• Written problem
Rename every "Screen dimensions" in the material below to "Screen size". Return the full material with no other changes.

==============================

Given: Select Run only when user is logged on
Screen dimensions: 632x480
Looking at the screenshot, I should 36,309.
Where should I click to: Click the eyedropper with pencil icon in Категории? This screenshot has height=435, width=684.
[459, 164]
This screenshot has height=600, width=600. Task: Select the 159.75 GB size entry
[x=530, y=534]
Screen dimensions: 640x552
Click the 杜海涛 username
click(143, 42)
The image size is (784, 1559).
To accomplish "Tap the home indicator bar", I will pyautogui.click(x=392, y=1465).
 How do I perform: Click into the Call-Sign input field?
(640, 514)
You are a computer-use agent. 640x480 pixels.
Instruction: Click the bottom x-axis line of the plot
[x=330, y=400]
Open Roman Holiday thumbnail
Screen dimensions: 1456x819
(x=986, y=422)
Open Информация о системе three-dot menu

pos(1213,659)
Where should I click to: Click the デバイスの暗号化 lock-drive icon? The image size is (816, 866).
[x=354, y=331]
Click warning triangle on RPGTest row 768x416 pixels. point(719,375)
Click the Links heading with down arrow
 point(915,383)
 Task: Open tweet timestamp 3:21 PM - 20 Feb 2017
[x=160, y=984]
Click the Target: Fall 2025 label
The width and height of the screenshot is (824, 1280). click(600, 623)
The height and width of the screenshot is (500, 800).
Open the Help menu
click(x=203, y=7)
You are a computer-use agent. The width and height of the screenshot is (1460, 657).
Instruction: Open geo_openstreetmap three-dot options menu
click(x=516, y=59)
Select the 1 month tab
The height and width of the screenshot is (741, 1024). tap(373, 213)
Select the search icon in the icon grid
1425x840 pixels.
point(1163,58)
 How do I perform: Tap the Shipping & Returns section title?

==============================

• Full response
Given: Select Run only when user is logged on
Screen size: 632x480
Looking at the screenshot, I should 36,309.
Where should I click to: Click the eyedropper with pencil icon in Категории? This screenshot has height=435, width=684.
[459, 164]
This screenshot has height=600, width=600. Task: Select the 159.75 GB size entry
[x=530, y=534]
Screen size: 640x552
Click the 杜海涛 username
click(143, 42)
The image size is (784, 1559).
To accomplish "Tap the home indicator bar", I will pyautogui.click(x=392, y=1465).
 How do I perform: Click into the Call-Sign input field?
(640, 514)
You are a computer-use agent. 640x480 pixels.
Instruction: Click the bottom x-axis line of the plot
[x=330, y=400]
Open Roman Holiday thumbnail
Screen size: 1456x819
(x=986, y=422)
Open Информация о системе three-dot menu

pos(1213,659)
Where should I click to: Click the デバイスの暗号化 lock-drive icon? The image size is (816, 866).
[x=354, y=331]
Click warning triangle on RPGTest row 768x416 pixels. point(719,375)
Click the Links heading with down arrow
 point(915,383)
 Task: Open tweet timestamp 3:21 PM - 20 Feb 2017
[x=160, y=984]
Click the Target: Fall 2025 label
The width and height of the screenshot is (824, 1280). click(600, 623)
The height and width of the screenshot is (500, 800).
Open the Help menu
click(x=203, y=7)
You are a computer-use agent. The width and height of the screenshot is (1460, 657).
Instruction: Open geo_openstreetmap three-dot options menu
click(x=516, y=59)
Select the 1 month tab
The height and width of the screenshot is (741, 1024). tap(373, 213)
Select the search icon in the icon grid
1425x840 pixels.
point(1163,58)
 How do I perform: Tap the Shipping & Returns section title?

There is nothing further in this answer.